DOI: 10.18178/wcse.2019.06.075
Integrate Words Internal Information to Improve Word Embeddings
Abstract— we propose a method of improving word embeddings by fusing the hidden information within
words, which is different from the traditional method of directly using morphological information on the
surface of words to train word embeddings. Based on the average principle and two attention mechanisms,
we propose to use the hidden information inside words, which is called the implied meanings of morphemes
of words in this paper, and propose six implied meaning embedding models.
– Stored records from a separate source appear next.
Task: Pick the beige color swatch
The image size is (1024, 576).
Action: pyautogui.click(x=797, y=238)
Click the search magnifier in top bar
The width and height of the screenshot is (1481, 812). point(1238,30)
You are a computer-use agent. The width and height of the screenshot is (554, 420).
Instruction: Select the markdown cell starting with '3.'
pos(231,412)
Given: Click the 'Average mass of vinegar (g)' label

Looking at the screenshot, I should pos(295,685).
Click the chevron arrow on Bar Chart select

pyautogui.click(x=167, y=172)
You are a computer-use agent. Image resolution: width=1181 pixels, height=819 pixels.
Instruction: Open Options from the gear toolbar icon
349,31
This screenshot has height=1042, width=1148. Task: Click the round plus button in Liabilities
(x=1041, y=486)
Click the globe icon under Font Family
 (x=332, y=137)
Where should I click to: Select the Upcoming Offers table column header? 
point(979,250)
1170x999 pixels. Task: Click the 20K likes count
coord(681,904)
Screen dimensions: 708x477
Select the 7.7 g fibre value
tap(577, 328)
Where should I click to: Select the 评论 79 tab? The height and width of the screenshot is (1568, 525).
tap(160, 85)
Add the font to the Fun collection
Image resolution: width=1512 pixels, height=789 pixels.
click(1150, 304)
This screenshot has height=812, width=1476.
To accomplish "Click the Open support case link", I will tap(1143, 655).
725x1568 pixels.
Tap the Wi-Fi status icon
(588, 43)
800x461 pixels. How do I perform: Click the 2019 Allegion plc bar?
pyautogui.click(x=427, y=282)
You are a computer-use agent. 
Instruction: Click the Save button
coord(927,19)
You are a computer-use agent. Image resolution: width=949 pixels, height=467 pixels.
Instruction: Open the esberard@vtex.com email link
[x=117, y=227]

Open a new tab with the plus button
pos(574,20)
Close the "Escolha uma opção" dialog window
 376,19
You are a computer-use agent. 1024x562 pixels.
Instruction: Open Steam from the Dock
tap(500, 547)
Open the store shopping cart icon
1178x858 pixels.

The comparative experiments
are carried out on two basic Natural Language Processing tasks, which prove that our models have more
advantages than the classical models represented by CBOW, Skip-Gram and GloVe in mining semantic
information. In addition, exploring the relationship between the importance of synthetic implied meanings
and the word itself.
Index Terms— average principle, attention mechanism, word embedding, fusion.
Chuanxiang Tang, Yun Tang
School of Software, University of Science and Technology of China, CHINA
Cite: Chuanxiang Tang, Yun Tang, "Integrate Words Internal Information to Improve Word Embeddings," Proceedings of 2019 the 9th International Workshop on Computer Science and Engineering, pp. 508-514 508, Hong Kong, 15-17 June, 2019.